Bild: SPÖ-Chef Christian Kern ist der Meinung, eine Staatskrise stehe bevor
Wien taz | Was sich im österreichischen Geheimdienstmilieu derzeit
abspielt, ist hochgradig ungewöhnlich. Am vergangenen Montag stürmten 80
Mann der Einsatzgruppe gegen Straßenkriminalität der österreichischen
Bundespolizei schwerst bewaffnet die Büros des Bundesamtes für
Verfassungsschutz und Terrorismusbekämpfung (BVT). Das ist der
Inlandsgeheimdienst, der dem FPÖ-geführten Innenministerium untersteht.

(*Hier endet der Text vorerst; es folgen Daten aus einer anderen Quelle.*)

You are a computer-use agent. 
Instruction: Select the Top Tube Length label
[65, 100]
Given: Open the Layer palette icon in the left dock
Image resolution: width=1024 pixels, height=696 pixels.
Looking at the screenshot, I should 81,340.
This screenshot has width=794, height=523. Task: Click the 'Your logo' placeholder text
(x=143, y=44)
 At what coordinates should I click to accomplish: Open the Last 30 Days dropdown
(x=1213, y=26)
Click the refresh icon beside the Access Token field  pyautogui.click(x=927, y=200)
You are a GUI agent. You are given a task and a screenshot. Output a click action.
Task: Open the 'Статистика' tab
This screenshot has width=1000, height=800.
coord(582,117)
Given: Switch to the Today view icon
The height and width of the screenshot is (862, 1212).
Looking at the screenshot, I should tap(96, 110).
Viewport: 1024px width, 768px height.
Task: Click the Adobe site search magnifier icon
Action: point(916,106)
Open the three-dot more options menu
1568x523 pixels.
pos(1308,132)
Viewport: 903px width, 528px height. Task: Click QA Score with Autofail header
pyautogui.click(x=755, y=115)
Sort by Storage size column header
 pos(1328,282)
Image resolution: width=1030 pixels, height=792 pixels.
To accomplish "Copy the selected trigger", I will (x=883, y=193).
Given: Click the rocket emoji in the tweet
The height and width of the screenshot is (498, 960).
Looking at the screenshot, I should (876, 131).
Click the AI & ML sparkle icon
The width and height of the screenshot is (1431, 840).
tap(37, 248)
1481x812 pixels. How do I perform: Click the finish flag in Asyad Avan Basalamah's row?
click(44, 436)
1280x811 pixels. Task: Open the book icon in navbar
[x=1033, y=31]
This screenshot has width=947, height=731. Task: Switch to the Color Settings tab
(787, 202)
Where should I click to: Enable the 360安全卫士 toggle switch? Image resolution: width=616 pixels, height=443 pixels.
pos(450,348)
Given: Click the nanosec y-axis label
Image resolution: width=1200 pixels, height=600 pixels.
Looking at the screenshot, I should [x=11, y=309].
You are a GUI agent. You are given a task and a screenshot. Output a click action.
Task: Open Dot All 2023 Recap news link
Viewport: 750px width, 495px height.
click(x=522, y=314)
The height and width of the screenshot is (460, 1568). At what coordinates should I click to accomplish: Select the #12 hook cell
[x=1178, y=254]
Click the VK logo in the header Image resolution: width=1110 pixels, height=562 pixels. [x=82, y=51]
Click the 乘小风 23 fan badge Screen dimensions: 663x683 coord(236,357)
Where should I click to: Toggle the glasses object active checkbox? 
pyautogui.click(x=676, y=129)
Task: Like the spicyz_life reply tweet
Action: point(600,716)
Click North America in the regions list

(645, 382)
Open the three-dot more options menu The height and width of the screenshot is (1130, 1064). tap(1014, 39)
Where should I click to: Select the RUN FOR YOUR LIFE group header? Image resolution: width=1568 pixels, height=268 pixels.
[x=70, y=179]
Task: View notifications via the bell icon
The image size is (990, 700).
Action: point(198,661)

Beamte der Staatsanwaltschaft erbeuteten bei der Hausdurchsuchung 19
Gigabyte Datenmaterial, wie es offiziell heißt.
Im Konkreten handelt es sich um einen Stand-PC, zwei Handys, 300 CDs,
E-Mails der Abteilungsleiterin für den Bereich Extremismus und 400 Seiten
Papier. Dass auch die gesamte Extremismusdatenbank erbeutet worden sei,
dementierte Christian Pilnacek, Generalsekretär im ÖVP-geführten
Justizministerium. Er gab aber zu, dass ein Ordner mit
Ermittlungsergebnissen über eine mutmaßliche Rechtsextreme kopiert worden
sei. Die Daten seien aber einzig der zuständigen Korruptionsstaatsanwältin
zugänglich.
Motiv für die Aktion, die eher wie die Erstürmung eines Terrornestes
wirkte, waren verschiedene Vorwürfe gegen das BVT und deren Chef Peter
Gridling. Zum einen soll er Informationen über einen Wiener Anwalt länger
als erlaubt gespeichert haben. Zum anderen geht es um drei nordkoraeanische
Blanko-Pässe, die der südkoreanischen Botschaft übergeben wurden – auch
wenn das völlig legal gewesen sei.
Daneben gab es aus einer anonymen Quelle stammende Vorwürfe, dass
Rechnungen falsch abgerechnet und Lösegelder von Geiselnahmen veruntreut
worden seien. Zudem wurde über sexuelle Übergriffe gemunkelt. Neben
Gridling steht vor allem Michael Kloibmüller im Verdacht, der unter dem
ehemaligen ÖVP-Innenminister Wolfgang Sobotka Kabinettschef gewesen war.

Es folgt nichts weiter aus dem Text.